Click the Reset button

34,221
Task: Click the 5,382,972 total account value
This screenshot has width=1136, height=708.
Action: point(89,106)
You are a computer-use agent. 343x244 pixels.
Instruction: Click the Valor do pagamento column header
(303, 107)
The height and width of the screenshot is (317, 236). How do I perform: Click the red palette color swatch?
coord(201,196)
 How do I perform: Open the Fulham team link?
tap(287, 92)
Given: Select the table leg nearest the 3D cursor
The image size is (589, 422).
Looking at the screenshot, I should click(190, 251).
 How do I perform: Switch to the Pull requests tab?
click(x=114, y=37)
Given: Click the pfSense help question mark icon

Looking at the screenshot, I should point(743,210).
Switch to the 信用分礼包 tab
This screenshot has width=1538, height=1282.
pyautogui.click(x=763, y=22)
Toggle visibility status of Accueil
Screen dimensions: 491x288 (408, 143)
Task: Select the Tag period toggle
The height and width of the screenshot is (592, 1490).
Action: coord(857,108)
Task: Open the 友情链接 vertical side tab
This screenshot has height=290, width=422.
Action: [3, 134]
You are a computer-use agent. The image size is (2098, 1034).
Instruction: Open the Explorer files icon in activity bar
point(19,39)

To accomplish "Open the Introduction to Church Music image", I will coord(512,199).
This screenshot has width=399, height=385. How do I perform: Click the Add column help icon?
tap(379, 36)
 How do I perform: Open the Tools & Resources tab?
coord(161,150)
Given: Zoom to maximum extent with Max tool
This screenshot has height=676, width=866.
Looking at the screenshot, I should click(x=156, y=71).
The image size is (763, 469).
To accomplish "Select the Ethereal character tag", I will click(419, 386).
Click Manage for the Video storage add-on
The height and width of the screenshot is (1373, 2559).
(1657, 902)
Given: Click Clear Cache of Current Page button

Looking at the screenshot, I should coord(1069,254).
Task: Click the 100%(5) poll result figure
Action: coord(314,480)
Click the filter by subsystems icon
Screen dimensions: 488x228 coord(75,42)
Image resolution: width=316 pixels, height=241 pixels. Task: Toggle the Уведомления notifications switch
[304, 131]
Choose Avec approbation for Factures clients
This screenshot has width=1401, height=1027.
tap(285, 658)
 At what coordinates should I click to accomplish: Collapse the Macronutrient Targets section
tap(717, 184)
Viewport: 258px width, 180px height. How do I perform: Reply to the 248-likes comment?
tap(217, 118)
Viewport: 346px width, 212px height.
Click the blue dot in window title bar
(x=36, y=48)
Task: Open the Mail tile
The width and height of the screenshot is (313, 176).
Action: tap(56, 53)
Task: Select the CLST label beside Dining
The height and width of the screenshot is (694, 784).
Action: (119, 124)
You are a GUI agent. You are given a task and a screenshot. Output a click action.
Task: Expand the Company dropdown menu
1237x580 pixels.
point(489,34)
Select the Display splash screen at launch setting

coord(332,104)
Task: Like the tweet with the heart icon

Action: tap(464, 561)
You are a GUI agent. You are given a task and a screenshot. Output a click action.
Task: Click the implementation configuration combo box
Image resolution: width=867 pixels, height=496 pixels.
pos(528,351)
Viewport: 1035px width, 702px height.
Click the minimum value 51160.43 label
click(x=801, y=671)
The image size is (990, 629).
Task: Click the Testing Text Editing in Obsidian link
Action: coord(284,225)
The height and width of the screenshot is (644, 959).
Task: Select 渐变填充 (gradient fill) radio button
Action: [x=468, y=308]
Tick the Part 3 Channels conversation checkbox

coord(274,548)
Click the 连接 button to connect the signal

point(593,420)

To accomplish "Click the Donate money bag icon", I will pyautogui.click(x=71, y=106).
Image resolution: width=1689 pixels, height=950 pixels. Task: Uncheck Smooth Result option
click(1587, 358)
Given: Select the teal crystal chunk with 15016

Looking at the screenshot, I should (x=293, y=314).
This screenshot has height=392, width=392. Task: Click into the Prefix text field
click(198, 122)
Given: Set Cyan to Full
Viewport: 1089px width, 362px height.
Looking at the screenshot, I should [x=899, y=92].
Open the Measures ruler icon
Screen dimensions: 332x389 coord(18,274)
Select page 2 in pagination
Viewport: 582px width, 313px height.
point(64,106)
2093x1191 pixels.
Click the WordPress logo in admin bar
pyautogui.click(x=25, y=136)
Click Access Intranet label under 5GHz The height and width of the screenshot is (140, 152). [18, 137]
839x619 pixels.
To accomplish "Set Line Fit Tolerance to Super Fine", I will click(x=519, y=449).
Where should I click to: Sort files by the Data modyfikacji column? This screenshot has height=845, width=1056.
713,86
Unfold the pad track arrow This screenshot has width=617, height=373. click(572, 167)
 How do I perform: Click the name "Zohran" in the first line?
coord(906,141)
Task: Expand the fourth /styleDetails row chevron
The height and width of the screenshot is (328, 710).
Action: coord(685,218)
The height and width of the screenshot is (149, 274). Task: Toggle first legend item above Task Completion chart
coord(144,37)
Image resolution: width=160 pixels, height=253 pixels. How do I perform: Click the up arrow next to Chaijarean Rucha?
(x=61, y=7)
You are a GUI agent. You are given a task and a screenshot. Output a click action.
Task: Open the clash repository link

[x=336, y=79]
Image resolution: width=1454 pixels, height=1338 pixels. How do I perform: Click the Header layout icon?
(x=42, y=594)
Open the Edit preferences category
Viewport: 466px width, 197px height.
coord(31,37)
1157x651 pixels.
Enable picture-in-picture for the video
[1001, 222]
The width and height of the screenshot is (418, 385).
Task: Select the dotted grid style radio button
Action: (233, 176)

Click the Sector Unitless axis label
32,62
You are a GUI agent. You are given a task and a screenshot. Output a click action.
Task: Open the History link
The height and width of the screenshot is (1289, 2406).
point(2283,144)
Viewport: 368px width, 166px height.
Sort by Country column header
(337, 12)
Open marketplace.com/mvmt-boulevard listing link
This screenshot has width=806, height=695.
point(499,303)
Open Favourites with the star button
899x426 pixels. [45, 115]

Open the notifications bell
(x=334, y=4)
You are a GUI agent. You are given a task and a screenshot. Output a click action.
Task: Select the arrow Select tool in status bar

__Görev tanımı__
Yukarıdaki satırların tamamını hiçbir değişiklik yapmadan birebir aktarın.

__Tamamlanmış alıştırma__
Click the Reset button

34,221
Task: Click the 5,382,972 total account value
This screenshot has width=1136, height=708.
Action: point(89,106)
You are a computer-use agent. 343x244 pixels.
Instruction: Click the Valor do pagamento column header
(303, 107)
The height and width of the screenshot is (317, 236). How do I perform: Click the red palette color swatch?
coord(201,196)
 How do I perform: Open the Fulham team link?
tap(287, 92)
Given: Select the table leg nearest the 3D cursor
The image size is (589, 422).
Looking at the screenshot, I should click(190, 251).
 How do I perform: Switch to the Pull requests tab?
click(x=114, y=37)
Given: Click the pfSense help question mark icon

Looking at the screenshot, I should point(743,210).
Switch to the 信用分礼包 tab
This screenshot has width=1538, height=1282.
pyautogui.click(x=763, y=22)
Toggle visibility status of Accueil
Screen dimensions: 491x288 (408, 143)
Task: Select the Tag period toggle
The height and width of the screenshot is (592, 1490).
Action: coord(857,108)
Task: Open the 友情链接 vertical side tab
This screenshot has height=290, width=422.
Action: [3, 134]
You are a computer-use agent. The image size is (2098, 1034).
Instruction: Open the Explorer files icon in activity bar
point(19,39)

To accomplish "Open the Introduction to Church Music image", I will coord(512,199).
This screenshot has width=399, height=385. How do I perform: Click the Add column help icon?
tap(379, 36)
 How do I perform: Open the Tools & Resources tab?
coord(161,150)
Given: Zoom to maximum extent with Max tool
This screenshot has height=676, width=866.
Looking at the screenshot, I should click(x=156, y=71).
The image size is (763, 469).
To accomplish "Select the Ethereal character tag", I will click(419, 386).
Click Manage for the Video storage add-on
The height and width of the screenshot is (1373, 2559).
(1657, 902)
Given: Click Clear Cache of Current Page button

Looking at the screenshot, I should coord(1069,254).
Task: Click the 100%(5) poll result figure
Action: coord(314,480)
Click the filter by subsystems icon
Screen dimensions: 488x228 coord(75,42)
Image resolution: width=316 pixels, height=241 pixels. Task: Toggle the Уведомления notifications switch
[304, 131]
Choose Avec approbation for Factures clients
This screenshot has width=1401, height=1027.
tap(285, 658)
 At what coordinates should I click to accomplish: Collapse the Macronutrient Targets section
tap(717, 184)
Viewport: 258px width, 180px height. How do I perform: Reply to the 248-likes comment?
tap(217, 118)
Viewport: 346px width, 212px height.
Click the blue dot in window title bar
(x=36, y=48)
Task: Open the Mail tile
The width and height of the screenshot is (313, 176).
Action: tap(56, 53)
Task: Select the CLST label beside Dining
The height and width of the screenshot is (694, 784).
Action: (119, 124)
You are a GUI agent. You are given a task and a screenshot. Output a click action.
Task: Expand the Company dropdown menu
1237x580 pixels.
point(489,34)
Select the Display splash screen at launch setting

coord(332,104)
Task: Like the tweet with the heart icon

Action: tap(464, 561)
You are a GUI agent. You are given a task and a screenshot. Output a click action.
Task: Click the implementation configuration combo box
Image resolution: width=867 pixels, height=496 pixels.
pos(528,351)
Viewport: 1035px width, 702px height.
Click the minimum value 51160.43 label
click(x=801, y=671)
The image size is (990, 629).
Task: Click the Testing Text Editing in Obsidian link
Action: coord(284,225)
The height and width of the screenshot is (644, 959).
Task: Select 渐变填充 (gradient fill) radio button
Action: [x=468, y=308]
Tick the Part 3 Channels conversation checkbox

coord(274,548)
Click the 连接 button to connect the signal

point(593,420)

To accomplish "Click the Donate money bag icon", I will pyautogui.click(x=71, y=106).
Image resolution: width=1689 pixels, height=950 pixels. Task: Uncheck Smooth Result option
click(1587, 358)
Given: Select the teal crystal chunk with 15016

Looking at the screenshot, I should (x=293, y=314).
This screenshot has height=392, width=392. Task: Click into the Prefix text field
click(198, 122)
Given: Set Cyan to Full
Viewport: 1089px width, 362px height.
Looking at the screenshot, I should [x=899, y=92].
Open the Measures ruler icon
Screen dimensions: 332x389 coord(18,274)
Select page 2 in pagination
Viewport: 582px width, 313px height.
point(64,106)
2093x1191 pixels.
Click the WordPress logo in admin bar
pyautogui.click(x=25, y=136)
Click Access Intranet label under 5GHz The height and width of the screenshot is (140, 152). [18, 137]
839x619 pixels.
To accomplish "Set Line Fit Tolerance to Super Fine", I will click(x=519, y=449).
Where should I click to: Sort files by the Data modyfikacji column? This screenshot has height=845, width=1056.
713,86
Unfold the pad track arrow This screenshot has width=617, height=373. click(572, 167)
 How do I perform: Click the name "Zohran" in the first line?
coord(906,141)
Task: Expand the fourth /styleDetails row chevron
The height and width of the screenshot is (328, 710).
Action: coord(685,218)
The height and width of the screenshot is (149, 274). Task: Toggle first legend item above Task Completion chart
coord(144,37)
Image resolution: width=160 pixels, height=253 pixels. How do I perform: Click the up arrow next to Chaijarean Rucha?
(x=61, y=7)
You are a GUI agent. You are given a task and a screenshot. Output a click action.
Task: Open the clash repository link

[x=336, y=79]
Image resolution: width=1454 pixels, height=1338 pixels. How do I perform: Click the Header layout icon?
(x=42, y=594)
Open the Edit preferences category
Viewport: 466px width, 197px height.
coord(31,37)
1157x651 pixels.
Enable picture-in-picture for the video
[1001, 222]
The width and height of the screenshot is (418, 385).
Task: Select the dotted grid style radio button
Action: (233, 176)

Click the Sector Unitless axis label
32,62
You are a GUI agent. You are given a task and a screenshot. Output a click action.
Task: Open the History link
The height and width of the screenshot is (1289, 2406).
point(2283,144)
Viewport: 368px width, 166px height.
Sort by Country column header
(337, 12)
Open marketplace.com/mvmt-boulevard listing link
This screenshot has width=806, height=695.
point(499,303)
Open Favourites with the star button
899x426 pixels. [45, 115]

Open the notifications bell
(x=334, y=4)
You are a GUI agent. You are given a task and a screenshot. Output a click action.
Task: Select the arrow Select tool in status bar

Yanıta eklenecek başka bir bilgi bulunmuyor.